*Try it:*
The records follow. Filter them to the lines that hold "Authentication".

*Provided material:*

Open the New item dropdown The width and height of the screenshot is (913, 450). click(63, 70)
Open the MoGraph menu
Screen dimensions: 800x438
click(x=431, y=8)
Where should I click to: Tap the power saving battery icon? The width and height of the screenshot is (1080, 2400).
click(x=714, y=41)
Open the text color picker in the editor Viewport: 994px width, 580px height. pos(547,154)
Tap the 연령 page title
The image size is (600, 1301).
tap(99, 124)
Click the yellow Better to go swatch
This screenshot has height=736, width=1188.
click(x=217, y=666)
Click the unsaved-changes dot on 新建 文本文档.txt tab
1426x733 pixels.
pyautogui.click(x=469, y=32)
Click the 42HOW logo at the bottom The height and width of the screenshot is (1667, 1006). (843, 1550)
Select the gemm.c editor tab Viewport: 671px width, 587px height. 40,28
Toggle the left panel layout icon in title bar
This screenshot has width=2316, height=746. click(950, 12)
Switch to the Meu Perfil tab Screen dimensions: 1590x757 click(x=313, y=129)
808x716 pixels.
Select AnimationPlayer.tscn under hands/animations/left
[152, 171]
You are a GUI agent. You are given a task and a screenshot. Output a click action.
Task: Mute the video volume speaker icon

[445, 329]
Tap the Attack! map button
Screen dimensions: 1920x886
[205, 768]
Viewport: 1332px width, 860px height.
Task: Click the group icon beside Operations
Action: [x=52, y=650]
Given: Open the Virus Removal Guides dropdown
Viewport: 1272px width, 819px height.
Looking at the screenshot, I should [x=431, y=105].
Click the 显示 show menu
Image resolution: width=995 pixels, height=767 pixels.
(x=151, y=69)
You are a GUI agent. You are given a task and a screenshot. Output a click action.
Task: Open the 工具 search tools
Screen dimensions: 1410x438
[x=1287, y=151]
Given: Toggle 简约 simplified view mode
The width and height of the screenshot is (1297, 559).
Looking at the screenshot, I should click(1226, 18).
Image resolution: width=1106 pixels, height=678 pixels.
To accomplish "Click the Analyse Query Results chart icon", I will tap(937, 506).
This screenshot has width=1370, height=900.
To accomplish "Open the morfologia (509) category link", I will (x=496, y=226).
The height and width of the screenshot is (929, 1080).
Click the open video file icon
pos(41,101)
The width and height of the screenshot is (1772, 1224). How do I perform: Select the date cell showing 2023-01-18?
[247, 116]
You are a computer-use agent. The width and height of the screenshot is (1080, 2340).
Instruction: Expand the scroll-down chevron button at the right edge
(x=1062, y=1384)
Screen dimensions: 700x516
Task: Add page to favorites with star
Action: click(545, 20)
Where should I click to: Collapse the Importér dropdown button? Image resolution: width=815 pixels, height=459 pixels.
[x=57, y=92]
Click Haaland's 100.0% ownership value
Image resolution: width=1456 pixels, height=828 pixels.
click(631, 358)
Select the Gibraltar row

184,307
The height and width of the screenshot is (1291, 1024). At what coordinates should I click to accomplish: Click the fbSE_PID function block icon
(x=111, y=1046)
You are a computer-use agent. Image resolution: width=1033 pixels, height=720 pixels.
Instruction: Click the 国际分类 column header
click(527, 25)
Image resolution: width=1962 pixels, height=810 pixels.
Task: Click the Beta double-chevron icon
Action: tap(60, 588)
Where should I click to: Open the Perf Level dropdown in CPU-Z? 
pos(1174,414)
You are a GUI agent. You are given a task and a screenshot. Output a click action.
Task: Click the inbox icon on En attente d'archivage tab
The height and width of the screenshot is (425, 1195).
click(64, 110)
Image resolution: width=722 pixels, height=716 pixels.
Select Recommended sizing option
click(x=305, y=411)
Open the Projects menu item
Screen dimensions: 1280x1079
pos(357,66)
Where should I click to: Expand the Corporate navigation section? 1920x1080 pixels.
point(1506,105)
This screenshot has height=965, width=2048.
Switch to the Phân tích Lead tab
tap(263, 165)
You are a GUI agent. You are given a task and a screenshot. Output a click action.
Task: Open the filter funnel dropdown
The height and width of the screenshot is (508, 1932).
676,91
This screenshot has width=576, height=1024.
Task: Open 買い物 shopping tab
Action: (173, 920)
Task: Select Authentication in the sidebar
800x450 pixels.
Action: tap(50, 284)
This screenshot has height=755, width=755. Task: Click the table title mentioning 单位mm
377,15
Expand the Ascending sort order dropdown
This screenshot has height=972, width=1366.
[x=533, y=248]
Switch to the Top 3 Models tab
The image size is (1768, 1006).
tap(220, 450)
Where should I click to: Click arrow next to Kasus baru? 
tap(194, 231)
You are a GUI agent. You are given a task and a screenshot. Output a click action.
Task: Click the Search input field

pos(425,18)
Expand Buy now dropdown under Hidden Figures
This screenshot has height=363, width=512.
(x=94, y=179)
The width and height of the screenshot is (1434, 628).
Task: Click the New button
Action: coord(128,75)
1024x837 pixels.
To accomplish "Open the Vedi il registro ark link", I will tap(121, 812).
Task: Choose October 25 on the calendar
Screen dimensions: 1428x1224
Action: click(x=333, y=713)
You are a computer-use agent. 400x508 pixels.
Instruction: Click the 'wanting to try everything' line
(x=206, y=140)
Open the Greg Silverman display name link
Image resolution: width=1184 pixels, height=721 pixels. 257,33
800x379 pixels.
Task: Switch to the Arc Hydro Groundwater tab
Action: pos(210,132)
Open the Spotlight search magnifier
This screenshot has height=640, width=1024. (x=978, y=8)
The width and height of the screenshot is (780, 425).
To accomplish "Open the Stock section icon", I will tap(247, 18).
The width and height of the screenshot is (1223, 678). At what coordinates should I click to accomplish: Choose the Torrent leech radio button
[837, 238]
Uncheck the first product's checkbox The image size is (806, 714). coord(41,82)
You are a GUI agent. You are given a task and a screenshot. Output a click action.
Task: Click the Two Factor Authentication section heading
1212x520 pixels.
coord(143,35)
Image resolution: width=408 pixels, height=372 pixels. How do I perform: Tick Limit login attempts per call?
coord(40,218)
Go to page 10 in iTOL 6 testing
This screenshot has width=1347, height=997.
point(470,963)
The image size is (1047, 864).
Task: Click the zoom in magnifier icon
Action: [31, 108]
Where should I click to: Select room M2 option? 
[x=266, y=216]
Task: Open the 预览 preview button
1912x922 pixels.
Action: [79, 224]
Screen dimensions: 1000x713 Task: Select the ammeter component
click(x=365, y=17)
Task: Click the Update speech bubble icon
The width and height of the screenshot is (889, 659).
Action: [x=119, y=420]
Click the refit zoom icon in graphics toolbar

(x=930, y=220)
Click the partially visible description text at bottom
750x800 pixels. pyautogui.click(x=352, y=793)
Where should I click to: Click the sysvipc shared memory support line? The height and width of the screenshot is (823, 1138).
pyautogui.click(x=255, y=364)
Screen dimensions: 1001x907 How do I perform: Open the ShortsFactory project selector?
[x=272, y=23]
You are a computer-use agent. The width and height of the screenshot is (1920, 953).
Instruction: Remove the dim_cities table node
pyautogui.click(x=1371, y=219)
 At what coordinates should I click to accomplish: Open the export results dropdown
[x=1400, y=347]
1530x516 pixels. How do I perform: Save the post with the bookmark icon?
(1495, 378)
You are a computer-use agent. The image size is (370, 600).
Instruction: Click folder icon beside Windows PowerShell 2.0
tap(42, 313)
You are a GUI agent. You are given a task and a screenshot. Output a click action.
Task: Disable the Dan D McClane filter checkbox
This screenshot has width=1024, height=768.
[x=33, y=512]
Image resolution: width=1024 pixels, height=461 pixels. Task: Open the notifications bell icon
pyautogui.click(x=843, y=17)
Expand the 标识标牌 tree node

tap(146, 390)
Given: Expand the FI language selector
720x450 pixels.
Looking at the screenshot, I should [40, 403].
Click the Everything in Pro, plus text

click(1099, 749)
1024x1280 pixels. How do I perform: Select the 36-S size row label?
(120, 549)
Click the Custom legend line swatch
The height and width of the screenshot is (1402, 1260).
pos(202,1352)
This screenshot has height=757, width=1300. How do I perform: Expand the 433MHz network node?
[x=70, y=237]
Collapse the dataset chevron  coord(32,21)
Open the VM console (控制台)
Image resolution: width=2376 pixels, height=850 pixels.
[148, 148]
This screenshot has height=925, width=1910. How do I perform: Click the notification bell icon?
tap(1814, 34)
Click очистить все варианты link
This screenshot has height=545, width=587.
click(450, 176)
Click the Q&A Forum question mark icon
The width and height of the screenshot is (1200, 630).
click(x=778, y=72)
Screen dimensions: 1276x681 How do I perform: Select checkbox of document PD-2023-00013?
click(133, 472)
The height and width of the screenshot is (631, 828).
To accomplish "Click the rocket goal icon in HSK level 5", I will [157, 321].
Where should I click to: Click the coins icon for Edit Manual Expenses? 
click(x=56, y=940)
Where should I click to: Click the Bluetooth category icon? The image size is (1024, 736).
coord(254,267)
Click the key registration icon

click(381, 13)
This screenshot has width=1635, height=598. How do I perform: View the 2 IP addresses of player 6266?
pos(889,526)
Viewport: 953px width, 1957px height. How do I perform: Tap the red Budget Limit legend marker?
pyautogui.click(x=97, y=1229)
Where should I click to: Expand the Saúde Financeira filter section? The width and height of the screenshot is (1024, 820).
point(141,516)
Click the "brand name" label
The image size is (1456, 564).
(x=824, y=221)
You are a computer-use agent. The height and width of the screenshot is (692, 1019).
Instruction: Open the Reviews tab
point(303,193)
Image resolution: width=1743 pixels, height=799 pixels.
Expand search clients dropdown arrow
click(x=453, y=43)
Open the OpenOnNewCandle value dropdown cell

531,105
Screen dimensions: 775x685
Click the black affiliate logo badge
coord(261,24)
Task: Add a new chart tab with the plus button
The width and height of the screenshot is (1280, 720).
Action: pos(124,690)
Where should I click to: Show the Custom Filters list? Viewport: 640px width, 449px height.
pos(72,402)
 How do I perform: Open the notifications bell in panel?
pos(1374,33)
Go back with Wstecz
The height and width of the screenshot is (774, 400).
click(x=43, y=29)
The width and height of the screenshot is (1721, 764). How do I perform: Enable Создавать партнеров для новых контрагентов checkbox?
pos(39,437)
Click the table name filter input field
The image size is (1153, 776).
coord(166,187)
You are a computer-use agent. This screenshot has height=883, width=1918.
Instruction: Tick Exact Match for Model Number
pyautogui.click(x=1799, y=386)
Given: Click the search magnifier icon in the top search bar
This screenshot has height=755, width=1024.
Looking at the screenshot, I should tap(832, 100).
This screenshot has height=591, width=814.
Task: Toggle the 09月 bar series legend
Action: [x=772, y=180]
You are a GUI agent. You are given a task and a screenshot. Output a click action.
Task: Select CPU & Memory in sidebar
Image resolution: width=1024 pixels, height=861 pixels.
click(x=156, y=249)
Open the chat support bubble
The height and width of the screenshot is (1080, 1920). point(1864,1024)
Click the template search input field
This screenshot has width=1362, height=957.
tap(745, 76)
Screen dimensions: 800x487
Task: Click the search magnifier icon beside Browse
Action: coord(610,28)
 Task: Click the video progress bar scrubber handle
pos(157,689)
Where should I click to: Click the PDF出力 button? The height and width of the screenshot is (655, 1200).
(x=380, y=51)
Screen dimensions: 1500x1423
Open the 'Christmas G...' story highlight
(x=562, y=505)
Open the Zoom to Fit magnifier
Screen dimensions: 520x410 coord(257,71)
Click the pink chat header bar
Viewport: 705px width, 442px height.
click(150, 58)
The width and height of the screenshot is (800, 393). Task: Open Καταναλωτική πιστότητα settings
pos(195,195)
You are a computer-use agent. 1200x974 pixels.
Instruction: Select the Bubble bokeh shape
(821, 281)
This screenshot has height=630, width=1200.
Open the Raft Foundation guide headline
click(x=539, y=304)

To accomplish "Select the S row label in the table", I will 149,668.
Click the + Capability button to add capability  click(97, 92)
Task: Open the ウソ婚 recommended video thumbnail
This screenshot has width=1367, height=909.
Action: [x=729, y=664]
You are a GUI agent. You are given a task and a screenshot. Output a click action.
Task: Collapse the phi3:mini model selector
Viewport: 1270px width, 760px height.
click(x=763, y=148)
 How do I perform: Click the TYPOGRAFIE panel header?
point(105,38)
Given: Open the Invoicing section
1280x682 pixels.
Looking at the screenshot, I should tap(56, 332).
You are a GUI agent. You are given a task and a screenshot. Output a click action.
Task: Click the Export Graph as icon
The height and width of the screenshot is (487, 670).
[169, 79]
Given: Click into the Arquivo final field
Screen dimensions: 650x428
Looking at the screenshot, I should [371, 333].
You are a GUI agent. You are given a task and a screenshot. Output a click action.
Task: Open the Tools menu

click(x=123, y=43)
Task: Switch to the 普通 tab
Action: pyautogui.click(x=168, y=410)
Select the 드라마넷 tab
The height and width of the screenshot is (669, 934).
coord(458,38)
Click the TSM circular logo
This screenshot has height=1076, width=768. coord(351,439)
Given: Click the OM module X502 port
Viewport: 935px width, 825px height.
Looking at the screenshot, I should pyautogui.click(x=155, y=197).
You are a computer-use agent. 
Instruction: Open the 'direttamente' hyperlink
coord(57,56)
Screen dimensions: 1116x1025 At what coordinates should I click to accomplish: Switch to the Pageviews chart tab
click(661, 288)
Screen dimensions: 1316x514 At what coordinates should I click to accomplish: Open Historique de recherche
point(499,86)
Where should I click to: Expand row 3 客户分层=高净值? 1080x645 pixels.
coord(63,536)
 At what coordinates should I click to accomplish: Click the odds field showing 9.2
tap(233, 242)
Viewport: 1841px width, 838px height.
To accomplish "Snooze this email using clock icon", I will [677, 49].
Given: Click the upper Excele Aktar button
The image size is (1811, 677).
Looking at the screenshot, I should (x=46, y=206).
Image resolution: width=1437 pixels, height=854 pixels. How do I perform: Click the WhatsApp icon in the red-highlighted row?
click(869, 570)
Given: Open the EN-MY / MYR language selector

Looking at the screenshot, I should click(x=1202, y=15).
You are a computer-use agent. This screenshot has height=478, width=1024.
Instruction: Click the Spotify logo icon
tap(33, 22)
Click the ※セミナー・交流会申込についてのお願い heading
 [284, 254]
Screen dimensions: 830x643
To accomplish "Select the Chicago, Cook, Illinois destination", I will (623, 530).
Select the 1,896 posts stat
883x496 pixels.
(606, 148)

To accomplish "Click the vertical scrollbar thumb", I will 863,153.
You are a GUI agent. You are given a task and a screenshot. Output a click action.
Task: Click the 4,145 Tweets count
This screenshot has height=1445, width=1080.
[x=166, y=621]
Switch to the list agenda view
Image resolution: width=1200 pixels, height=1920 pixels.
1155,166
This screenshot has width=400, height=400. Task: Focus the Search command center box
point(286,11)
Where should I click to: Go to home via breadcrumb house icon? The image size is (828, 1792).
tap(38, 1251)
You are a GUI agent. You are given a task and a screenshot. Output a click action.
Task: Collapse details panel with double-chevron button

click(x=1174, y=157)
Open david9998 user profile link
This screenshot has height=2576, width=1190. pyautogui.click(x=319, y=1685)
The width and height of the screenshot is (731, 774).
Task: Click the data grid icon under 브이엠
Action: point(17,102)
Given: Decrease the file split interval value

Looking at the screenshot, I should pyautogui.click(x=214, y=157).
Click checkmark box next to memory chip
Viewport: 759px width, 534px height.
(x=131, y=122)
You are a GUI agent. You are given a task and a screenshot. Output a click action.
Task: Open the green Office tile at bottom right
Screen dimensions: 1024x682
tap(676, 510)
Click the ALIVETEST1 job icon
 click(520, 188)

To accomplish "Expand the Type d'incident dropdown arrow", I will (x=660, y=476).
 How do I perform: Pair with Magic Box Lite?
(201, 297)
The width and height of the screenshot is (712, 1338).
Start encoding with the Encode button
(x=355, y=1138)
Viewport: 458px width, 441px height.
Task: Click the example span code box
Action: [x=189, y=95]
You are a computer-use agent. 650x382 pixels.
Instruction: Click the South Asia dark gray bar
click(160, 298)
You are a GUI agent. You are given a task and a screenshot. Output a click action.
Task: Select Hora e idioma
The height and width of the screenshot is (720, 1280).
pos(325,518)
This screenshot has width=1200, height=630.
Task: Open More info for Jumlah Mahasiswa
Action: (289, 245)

*Result of the task:*
Task: Select Authentication in the sidebar
Task: Click the Two Factor Authentication section heading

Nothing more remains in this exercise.